Successfully Navigate Business Aircraft Financing with an Aviation Attorney and Acquisition Consultant

With business planes at record low prices, buyers have a rigid set of rules to now adhere to in order to get financing. The key is to start looking for financing early on in the process to take advantage of motivated sellers and outstanding prices.

Banks are scrupulously cautious and require a lot of buyer documentation and their own due diligence to ensure the aircraft’s value, so borrowers do not want this part of the purchase to knock them off a great deal. A reputable aviation transaction attorney and acquisition consultant can assist with pre-purchase finance agreements and inspections to calm a lender’s nerves about the value.

Lenders look to assist with financing for the most well maintained aircraft, and shrug their shoulders at anything more than 20 years old. Because of elevated supply levels, five to 10-year-old planes are the most attractive, unless the buyer wants a special airplane, can put more money down, and have a shorter loan term to help protect the lender’s outlay of money.

“Our firm helps buyers navigate the difficulty of finding a bank, accounting for escrows, and even planning for years down the road should you want to sell or lease the aircraft you buy today,” said Stewart Lapayowker, aviation attorney.

Loan commitments and closing can easily take a month or more, and patience is key with the whole process. Lenders are hawks, and take a hard look at the prospective borrower. Missed payments, overextension of credit, defaults, and level of financing on current airplanes are examined thoroughly. Lenders have been hit hard and want to make sure clients can afford two or more airplanes or could realistically sell one if that is the objective after closing on the new one.

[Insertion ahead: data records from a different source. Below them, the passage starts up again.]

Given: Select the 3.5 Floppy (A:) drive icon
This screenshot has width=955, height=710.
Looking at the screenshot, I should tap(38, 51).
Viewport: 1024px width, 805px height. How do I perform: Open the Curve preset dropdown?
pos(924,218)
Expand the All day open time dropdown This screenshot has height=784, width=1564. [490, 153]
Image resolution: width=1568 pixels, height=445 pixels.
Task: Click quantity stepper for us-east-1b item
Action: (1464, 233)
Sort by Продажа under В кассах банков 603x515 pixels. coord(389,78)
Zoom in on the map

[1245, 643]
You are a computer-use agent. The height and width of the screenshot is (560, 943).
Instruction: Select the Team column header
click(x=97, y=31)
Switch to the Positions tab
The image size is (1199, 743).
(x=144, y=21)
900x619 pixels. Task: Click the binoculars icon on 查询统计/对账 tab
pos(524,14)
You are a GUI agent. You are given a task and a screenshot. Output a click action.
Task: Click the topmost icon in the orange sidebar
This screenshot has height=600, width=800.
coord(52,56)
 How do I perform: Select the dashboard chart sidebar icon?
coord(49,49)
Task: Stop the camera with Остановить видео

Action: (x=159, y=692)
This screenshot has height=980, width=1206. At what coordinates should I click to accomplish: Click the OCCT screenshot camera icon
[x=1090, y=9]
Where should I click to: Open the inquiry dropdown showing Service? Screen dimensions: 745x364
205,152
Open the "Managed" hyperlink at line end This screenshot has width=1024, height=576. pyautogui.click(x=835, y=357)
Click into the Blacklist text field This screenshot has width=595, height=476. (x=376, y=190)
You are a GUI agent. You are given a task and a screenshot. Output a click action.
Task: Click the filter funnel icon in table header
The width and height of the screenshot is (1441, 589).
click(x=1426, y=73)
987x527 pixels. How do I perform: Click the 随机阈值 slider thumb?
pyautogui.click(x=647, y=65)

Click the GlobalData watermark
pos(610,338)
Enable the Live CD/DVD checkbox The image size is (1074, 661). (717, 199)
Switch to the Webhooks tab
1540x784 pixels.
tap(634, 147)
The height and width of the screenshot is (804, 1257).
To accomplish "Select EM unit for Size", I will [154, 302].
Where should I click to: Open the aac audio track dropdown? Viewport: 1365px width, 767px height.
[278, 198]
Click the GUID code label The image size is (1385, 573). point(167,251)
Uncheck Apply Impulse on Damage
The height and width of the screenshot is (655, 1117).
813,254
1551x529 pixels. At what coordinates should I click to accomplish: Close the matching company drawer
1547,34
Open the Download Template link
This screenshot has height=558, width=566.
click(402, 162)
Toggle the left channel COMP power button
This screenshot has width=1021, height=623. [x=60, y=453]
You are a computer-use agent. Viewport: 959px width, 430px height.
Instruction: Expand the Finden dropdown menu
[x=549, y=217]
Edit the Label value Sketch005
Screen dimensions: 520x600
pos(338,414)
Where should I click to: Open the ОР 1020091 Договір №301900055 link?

With investment grade businesses and high-net worth buyers, it comes down to what’s the better use of their capital. If the $6 million purchase price is financed at a low percentage, which is often tax deductible, it might be more attractive to finance and use $6 million of liquid assets on other investments. The norm is 15 percent down with three to five year loan schedules, and sometimes clients can go down to 10 percent depending on the credit profile. A lot of lenders want the borrower to have enough money to cover damages the aircraft manufacturer might be entitled to if the borrower defaults. Or, some clients prefer to go with lease financing that offers greater flexibility than normal borrowing, and has five to seven year loan terms.

Banks will have varying stances on the most worthy borrowers. Some banks want only existing customers or soon-to-be ultra high-net worth clients. But if the bank has already given out other margin loans, boat or real estate loans, or for certain clients membership in a bank loan syndicate, banks are wary about lending them more money and increasing their risk. That’s when you’ll want to turn to aircraft financial institutions to see what they have to offer since they specialize in accommodating new buyers every day.

With delays and maximum scrutiny, many buyers have gone the cash route, and have accounted for close to 75 percent of all transactions in 2010. “Many clients use liquidity margin accounts to close a deal quickly,” Lapayowker said. “We can then help them assess whether it is smart to finance long term.”